February 12, 1933 – March 4, 2023
Raised in White Hall, Alabama

Lillian McGill’s role as secretary of the Lowndes County Christian Movement for Human Rights (LCCMHR) extended far beyond note taking and correspondence. LCCMHR chairperson, John Hulett, called her “the brains of the movement.” She took care of finances, traveled far and wide raising funds for the organization, delivered powerful speeches at mass meetings, shaped decisions of the executive committee, and religiously canvassed every day of the week.

Photograph of line of people standing in line in Lowndes County on election day, November 1966, Jim Peppler Southern Courier Photograph Collection, ADAH

On March 19, 1965, McGill volunteered to take notes at the inaugural meeting of the Lowndes County Christian Movement for Human Rights and by the evening’s end, was elected as secretary of the new organization. Her father, meanwhile, served as treasurer. The LCCMHR was a forerunner to the Lowndes County Freedom Organization (LCFO) that became widely known as the Black Panther Party that took shape when SNCC began organizing in Lowndes County.

When SNCC began working in the county, McGill quit her part-time clerical job with the Department of Agriculture and joined them going from door-to-door recruiting people for the Movement seven days a week. The well-being of all Black people mattered to her. “It was the thing that would improve the conditions for most of the people and not leave one or two people comfortable while everybody else suffered,” she explained of her movement work.

McGill seems to have been born a tough community organizer. Beyond organizing for LCCMHR, she was on the front lines of bringing government programs to Lowndes County. She, John Hulett, and Frank Miles, Jr. petitioned Sargent Shriver–head of the War on Poverty’s Office of Economic Opportunity–to bring a community action program to Lowndes in August of 1965. “We cannot afford to await the initiative of others,” they wrote. “We want to and must help ourselves by acting now.”

Within her own family, she filed a transfer request for her son to attend the all-white Hayneville High School. John Hulett did the same. On the first day of school in August 1965, Mrs. McGill carried the gun she brought with her while canvassing as she and the other mothers escorted their children to school.

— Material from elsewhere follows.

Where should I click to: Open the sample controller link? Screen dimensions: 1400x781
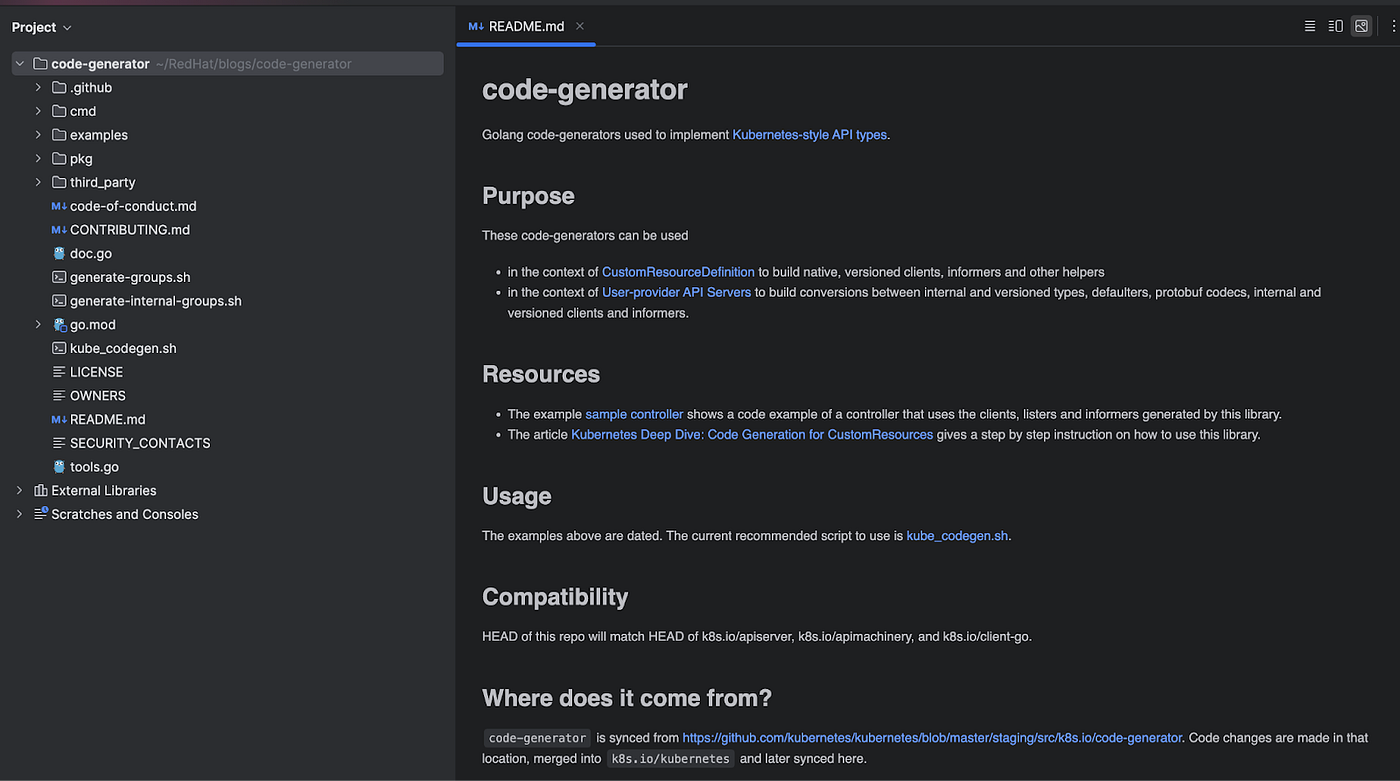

As SNCC workers and Lowndes activists worked to form an independent political organization in the lead-up to the November 1966 election, they realized that key county positions, such as superintendent and probate judge, were not then up for election. It was Lillian McGill who lent her name to a lawsuit, McGill v. Ryals, filed against the county sheriff for the exclusion of African Americans in the local government and violation of the Fourteenth and Fifteenth Amendments. “When we speak of ‘power,’ we mean we are going to have a voice in the future affairs of our country,” Mrs. McGill explained. “We want Lowndes County to be a place where the lives of the people will no longer be determined by the white power structure, but by the people themselves.” From education to economics to political power, the Freedom Movement in Lowndes County stood on Lillian McGill’s shoulders.

Sources

Susan Youngblood Ashmore, Carry It On: The War on Poverty and the Civil Rights Movement in Alabama, 1964 – 1972 (Athens: University of Georgia Press, 2008).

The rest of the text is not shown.